How is the eval dataset processed in a trainer?

Hi, I’m currently trying to cumpute metrics for a SpeechT5 model ASR task but I get the following error when i try to load my compute_metrics function: Sizes of tensors must match except in dimension 0. Expected size 216 but got size 231 for tensor number 1 in the list. My compute_metrics function and my Seq2Seqtrainer look like this:

trainer = Seq2SeqTrainer(

def compute_metrics(predictions):


    predicted_ids = predictions.predictions
    reference_ids = predictions.labels_ids


    # label_ids[label_ids == -100] = processor.tokenizer.pad_token_id

    pred_str = processor.batch_decode(pred_ids, skip_special_tokens=True)
    label_str = processor.batch_decode(label_ids, skip_special_tokens=True)

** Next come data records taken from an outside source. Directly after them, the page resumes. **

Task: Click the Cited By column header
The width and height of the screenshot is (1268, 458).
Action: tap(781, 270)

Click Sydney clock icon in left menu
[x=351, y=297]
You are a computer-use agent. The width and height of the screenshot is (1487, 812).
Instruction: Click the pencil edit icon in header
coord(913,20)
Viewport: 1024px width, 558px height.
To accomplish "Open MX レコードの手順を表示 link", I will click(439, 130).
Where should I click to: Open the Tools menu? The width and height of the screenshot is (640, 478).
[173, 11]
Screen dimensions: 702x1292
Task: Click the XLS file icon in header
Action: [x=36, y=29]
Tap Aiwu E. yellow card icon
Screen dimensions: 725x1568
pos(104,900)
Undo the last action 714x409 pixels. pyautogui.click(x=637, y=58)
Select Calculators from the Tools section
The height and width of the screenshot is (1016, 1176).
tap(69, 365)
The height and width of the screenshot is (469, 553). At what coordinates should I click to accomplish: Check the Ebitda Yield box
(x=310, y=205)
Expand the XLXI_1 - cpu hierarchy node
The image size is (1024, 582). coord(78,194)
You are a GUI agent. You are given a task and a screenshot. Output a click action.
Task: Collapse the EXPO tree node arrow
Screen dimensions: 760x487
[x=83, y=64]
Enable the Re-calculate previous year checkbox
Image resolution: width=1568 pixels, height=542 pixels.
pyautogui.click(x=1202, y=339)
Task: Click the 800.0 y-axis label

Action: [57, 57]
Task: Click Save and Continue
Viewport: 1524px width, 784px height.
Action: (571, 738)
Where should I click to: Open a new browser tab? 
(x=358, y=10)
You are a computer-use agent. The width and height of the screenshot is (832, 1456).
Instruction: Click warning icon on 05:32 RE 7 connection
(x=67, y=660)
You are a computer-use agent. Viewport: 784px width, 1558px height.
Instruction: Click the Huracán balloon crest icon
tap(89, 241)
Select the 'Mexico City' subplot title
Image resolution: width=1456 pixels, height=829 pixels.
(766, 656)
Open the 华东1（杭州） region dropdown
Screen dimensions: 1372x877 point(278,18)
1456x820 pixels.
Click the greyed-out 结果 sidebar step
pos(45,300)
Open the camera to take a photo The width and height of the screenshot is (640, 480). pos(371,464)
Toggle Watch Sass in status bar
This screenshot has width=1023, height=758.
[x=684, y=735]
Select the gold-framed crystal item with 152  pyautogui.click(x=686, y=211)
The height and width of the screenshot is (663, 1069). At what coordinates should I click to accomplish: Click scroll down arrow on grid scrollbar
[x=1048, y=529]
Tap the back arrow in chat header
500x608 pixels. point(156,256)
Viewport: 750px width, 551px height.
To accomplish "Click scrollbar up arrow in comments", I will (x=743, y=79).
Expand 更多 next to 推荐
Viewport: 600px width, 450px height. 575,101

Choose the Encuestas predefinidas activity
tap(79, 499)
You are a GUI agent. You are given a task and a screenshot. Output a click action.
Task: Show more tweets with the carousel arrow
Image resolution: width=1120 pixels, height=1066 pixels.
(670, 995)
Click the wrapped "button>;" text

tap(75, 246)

    # wer_ortho = 100 * metric.compute(predictions=pred_str, references=label_str)

    wer = 100 * metric.compute(predictions=pred_str_norm, references=label_str_norm)

    wer_metric = wer(reference_texts, predicted_texts)

    # f1_metric = f1_score(reference_texts, predicted_texts)

    return {"wer_ortho": wer_ortho, "wer": wer}

I have read about similar errors people had on the forum but I’m not sure if I understood most of them right. I have a feeling that the eval_dataset is not processed through the data collator and therefore i dont pad my eval dataset. Some said its got something to do with the padding length, since I use the longest strategy right now some people said to use max_length. However I am using a processor to pad and my audio files are way larger than my text file so padding to max length causes Cuda out of memory errors. Is there another way to get rid of this error effectively?? Any help is appreciated!